Et ce n’est vraiment pas sans fruits. N’est-ce pas beau d’entendre[1] de jeunes gardes suisses vous résumer une catéchèse diluée dans des haut-parleurs trop proches ou trop éloignés, après trois heures de service debout, au milieu d’une foule excitée, l’oreillette vibrante toujours posée : « Oui, il a dit que la vie de famille se décline en trois mots, “s’il te plaît”, “pardon"” et “merci”. » Mission accomplie mais aussi leçon donnée à tous les curés.
Je crois que ce pape nous confirme dans la foi en rendant, pour ainsi dire, infirmes nos manques de foi. Je crois qu’il est tellement libre qu’il inquiète notre liberté. Je crois qu’il veut tellement convaincre qu’il risque bien de vaincre.
Je sens en lui quelque chose d’une main de fer dans un gant de velours. Mais un velours sans onctuosité. Un velours de compassion vraie. C’est encore un soldat de sa fière Garde suisse qui me le disait, sans pouvoir se l’expliquer : quand il accompagnait François auprès des plus blessés, en le voyant faire, en le voyant être, il ne pouvait que pleurer…
Je n’oublierai pas, moi non plus, comment il embrasse les lépreux, comment il touche les contagieux. Je suis saisi par la façon dont il parle du droit des victimes mais aussi du droit de l’agresseur… à être stoppé pour lui éviter de tomber (à propos des islamistes en Irak). Et je m’étonne que l’on ne soit pas plus étonné qu’il n’ait pas simplement demandé de prier pour lui le soir de son élection, mais bien de lui donner notre bénédiction… On s’arrête trop à la serviette qu’il porte lui-même ou à la petite Ford qui l’emmène, et l’on risque de ne pas voir les plus grands chemins d’Evangile où il nous entraîne.

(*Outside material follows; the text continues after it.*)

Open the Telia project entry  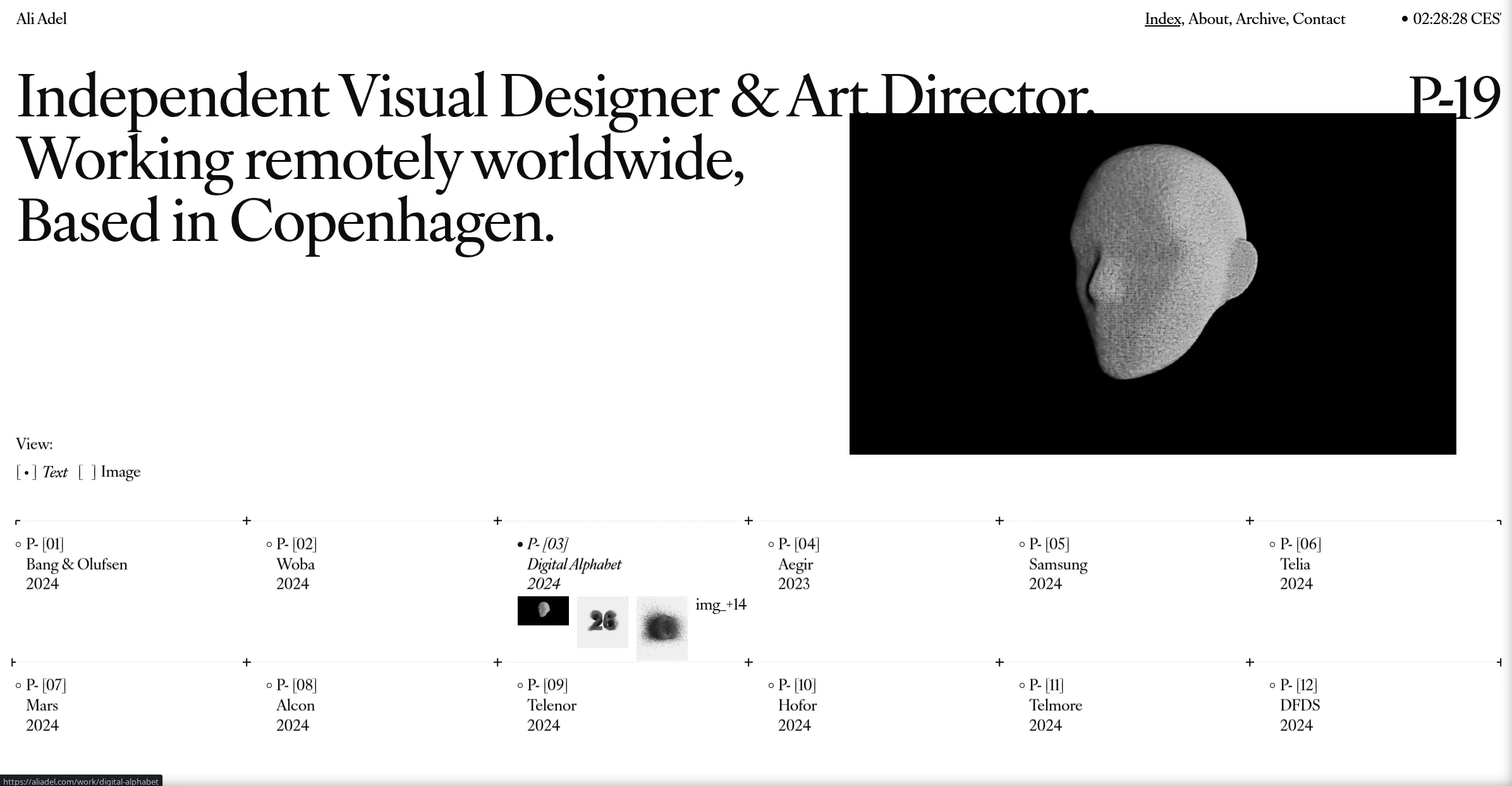click(1295, 564)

Une chose est sûre pour moi : ce pape ne se laisse pas faire et ne nous laisse pas faire. Il est vraiment à l’affût. Il veut quasi nous forcer à faire la vérité, à discerner. Tout doit être pesé, soupesé, affronté et décidé. Il agit en recteur, en directeur, en meneur. Mais jamais sans Jésus.
Oui, François est pape, père, mais surtout : un sacré directeur ! Directif en conscience. Directeur de conscience.

[1] • Alain de Raemy a été aumônier à la Garde suisse pontificale de 2006 à fin 2013. L’abbé Pascal Burri lui a succédé à ce poste. Voir la p. 42 de ce numéro. (n.d.l.r.)